What to produce
Rewrite the data starting with the line that contains "Close the hamburger" and going on through the line that contains "click(x=1312, y=229)", switching "Viewport" to "Window" and leaving all else unchanged.

* * * *

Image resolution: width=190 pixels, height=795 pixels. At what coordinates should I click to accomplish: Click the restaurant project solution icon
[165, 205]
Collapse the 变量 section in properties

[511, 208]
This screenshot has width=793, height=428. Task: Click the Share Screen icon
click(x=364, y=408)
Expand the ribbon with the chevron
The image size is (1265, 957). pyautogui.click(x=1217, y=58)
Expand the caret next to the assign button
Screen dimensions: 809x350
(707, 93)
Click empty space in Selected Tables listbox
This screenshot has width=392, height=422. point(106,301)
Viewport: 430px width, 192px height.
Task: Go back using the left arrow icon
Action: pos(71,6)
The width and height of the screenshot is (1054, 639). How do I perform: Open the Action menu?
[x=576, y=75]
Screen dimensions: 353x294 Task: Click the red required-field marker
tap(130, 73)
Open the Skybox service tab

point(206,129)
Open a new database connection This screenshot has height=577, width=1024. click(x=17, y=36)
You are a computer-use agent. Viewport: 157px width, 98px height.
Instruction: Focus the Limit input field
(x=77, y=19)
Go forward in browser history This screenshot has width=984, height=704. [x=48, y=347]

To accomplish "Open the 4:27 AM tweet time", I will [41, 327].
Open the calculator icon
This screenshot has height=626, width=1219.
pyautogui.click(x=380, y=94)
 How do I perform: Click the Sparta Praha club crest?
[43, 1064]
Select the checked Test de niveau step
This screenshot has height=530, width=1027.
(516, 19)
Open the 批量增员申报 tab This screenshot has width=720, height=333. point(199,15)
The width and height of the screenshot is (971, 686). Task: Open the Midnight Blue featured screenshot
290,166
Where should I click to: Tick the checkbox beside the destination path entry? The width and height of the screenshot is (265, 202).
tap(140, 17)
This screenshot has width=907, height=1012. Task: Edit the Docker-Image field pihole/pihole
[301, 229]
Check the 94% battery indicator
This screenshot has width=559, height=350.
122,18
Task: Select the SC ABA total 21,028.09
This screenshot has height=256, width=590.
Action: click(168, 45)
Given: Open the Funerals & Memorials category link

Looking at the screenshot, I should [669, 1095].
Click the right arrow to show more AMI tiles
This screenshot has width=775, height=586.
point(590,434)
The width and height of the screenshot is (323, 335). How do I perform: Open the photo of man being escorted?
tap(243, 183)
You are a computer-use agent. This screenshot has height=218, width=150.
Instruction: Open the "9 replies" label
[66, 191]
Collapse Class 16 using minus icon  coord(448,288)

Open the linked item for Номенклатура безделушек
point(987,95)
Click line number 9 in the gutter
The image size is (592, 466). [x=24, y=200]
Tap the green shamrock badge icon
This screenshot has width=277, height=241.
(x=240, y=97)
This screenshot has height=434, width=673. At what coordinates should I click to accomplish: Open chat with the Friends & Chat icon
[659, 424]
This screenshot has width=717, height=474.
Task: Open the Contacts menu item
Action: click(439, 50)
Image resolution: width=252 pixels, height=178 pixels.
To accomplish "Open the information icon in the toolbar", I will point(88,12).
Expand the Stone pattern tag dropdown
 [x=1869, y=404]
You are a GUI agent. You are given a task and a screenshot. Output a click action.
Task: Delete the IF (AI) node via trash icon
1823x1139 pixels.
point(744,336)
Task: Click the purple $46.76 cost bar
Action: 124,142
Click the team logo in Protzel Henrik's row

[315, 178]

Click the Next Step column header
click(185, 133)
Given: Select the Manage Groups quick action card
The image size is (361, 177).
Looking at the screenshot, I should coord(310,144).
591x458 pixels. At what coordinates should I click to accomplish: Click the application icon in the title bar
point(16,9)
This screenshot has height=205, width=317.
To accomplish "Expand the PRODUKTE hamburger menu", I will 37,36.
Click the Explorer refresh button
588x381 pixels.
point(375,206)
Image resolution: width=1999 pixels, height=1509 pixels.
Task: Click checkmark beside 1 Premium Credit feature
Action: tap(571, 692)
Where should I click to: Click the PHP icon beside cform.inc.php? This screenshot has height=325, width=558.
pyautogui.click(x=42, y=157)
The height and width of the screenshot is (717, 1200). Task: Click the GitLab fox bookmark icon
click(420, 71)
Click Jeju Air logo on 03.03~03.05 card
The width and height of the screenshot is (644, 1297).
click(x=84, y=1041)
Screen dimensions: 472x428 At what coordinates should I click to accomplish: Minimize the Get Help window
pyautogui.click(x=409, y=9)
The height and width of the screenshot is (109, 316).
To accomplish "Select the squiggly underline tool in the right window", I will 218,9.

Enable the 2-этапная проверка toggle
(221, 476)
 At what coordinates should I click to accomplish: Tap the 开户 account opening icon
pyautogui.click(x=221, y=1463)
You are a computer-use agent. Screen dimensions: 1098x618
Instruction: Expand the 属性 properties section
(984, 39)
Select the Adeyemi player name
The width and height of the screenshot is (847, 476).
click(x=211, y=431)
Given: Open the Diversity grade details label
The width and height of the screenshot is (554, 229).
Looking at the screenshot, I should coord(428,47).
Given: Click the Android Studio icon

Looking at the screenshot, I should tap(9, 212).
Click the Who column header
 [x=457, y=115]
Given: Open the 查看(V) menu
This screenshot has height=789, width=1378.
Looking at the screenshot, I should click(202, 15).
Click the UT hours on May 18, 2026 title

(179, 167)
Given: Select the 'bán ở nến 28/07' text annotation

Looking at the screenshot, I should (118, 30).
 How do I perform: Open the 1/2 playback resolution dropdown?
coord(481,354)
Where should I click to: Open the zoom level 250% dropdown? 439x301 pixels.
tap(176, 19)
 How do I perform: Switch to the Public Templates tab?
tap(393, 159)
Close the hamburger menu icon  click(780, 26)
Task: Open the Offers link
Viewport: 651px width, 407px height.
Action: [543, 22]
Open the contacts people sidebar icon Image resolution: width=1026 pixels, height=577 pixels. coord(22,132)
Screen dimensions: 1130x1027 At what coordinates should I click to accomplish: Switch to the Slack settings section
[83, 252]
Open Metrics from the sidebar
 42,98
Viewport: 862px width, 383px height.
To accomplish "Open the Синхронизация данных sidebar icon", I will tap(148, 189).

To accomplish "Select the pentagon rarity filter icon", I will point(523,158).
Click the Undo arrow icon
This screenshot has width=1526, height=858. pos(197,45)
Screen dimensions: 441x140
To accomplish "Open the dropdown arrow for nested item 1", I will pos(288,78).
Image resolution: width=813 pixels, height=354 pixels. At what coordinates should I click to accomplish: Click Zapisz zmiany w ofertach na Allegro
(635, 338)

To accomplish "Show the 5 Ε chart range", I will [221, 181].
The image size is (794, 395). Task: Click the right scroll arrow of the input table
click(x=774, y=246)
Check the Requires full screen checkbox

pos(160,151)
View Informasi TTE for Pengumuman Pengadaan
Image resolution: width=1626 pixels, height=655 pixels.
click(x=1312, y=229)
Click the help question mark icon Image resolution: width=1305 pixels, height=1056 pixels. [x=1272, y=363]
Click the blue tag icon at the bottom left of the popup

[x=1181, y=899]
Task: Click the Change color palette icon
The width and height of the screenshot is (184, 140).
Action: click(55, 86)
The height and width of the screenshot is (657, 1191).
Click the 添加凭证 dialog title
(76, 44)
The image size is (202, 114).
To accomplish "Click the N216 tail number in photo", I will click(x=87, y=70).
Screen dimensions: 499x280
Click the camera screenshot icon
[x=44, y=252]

* * * *

Complete response
Close the hamburger menu icon  click(780, 26)
Task: Open the Offers link
Window: 651px width, 407px height.
Action: [543, 22]
Open the contacts people sidebar icon Image resolution: width=1026 pixels, height=577 pixels. coord(22,132)
Screen dimensions: 1130x1027 At what coordinates should I click to accomplish: Switch to the Slack settings section
[83, 252]
Open Metrics from the sidebar
 42,98
Window: 862px width, 383px height.
To accomplish "Open the Синхронизация данных sidebar icon", I will tap(148, 189).

To accomplish "Select the pentagon rarity filter icon", I will point(523,158).
Click the Undo arrow icon
This screenshot has width=1526, height=858. pos(197,45)
Screen dimensions: 441x140
To accomplish "Open the dropdown arrow for nested item 1", I will pos(288,78).
Image resolution: width=813 pixels, height=354 pixels. At what coordinates should I click to accomplish: Click Zapisz zmiany w ofertach na Allegro
(635, 338)

To accomplish "Show the 5 Ε chart range", I will [221, 181].
The image size is (794, 395). Task: Click the right scroll arrow of the input table
click(x=774, y=246)
Check the Requires full screen checkbox

pos(160,151)
View Informasi TTE for Pengumuman Pengadaan
Image resolution: width=1626 pixels, height=655 pixels.
click(x=1312, y=229)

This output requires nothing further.